* Stored records *
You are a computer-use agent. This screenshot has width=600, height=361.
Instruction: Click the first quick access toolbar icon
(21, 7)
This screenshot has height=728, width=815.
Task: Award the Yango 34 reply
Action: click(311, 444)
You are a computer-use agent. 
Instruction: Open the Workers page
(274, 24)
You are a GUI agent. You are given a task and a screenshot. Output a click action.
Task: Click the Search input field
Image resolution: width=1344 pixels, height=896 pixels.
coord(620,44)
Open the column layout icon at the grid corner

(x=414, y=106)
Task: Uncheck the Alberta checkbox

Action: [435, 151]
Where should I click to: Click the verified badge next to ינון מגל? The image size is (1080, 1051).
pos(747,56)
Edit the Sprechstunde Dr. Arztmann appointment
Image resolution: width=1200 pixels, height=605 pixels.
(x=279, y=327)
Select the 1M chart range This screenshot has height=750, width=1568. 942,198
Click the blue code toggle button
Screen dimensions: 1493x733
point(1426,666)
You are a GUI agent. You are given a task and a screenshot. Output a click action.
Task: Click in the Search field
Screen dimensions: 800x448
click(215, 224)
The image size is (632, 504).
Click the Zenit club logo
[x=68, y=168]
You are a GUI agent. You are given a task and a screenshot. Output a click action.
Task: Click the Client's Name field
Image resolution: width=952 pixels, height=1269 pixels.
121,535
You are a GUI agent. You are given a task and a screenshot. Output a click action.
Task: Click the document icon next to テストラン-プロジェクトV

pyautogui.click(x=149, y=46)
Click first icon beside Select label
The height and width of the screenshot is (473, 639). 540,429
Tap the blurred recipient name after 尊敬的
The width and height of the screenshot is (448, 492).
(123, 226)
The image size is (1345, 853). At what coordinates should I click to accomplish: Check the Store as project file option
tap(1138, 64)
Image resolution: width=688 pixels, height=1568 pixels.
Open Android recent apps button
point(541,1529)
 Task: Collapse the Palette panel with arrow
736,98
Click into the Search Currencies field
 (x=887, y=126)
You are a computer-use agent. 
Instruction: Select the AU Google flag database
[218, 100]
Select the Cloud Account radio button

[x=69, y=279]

* To do *
In the records above, return only the line that contains "Where should I" and every line after it through the last, exactly as they appear.

* The answer *
Where should I click to: Click the verified badge next to ינון מגל? The image size is (1080, 1051).
pos(747,56)
Edit the Sprechstunde Dr. Arztmann appointment
Image resolution: width=1200 pixels, height=605 pixels.
(x=279, y=327)
Select the 1M chart range This screenshot has height=750, width=1568. 942,198
Click the blue code toggle button
Screen dimensions: 1493x733
point(1426,666)
You are a GUI agent. You are given a task and a screenshot. Output a click action.
Task: Click in the Search field
Screen dimensions: 800x448
click(215, 224)
The image size is (632, 504).
Click the Zenit club logo
[x=68, y=168]
You are a GUI agent. You are given a task and a screenshot. Output a click action.
Task: Click the Client's Name field
Image resolution: width=952 pixels, height=1269 pixels.
121,535
You are a GUI agent. You are given a task and a screenshot. Output a click action.
Task: Click the document icon next to テストラン-プロジェクトV

pyautogui.click(x=149, y=46)
Click first icon beside Select label
The height and width of the screenshot is (473, 639). 540,429
Tap the blurred recipient name after 尊敬的
The width and height of the screenshot is (448, 492).
(123, 226)
The image size is (1345, 853). At what coordinates should I click to accomplish: Check the Store as project file option
tap(1138, 64)
Image resolution: width=688 pixels, height=1568 pixels.
Open Android recent apps button
point(541,1529)
 Task: Collapse the Palette panel with arrow
736,98
Click into the Search Currencies field
 (x=887, y=126)
You are a computer-use agent. 
Instruction: Select the AU Google flag database
[218, 100]
Select the Cloud Account radio button

[x=69, y=279]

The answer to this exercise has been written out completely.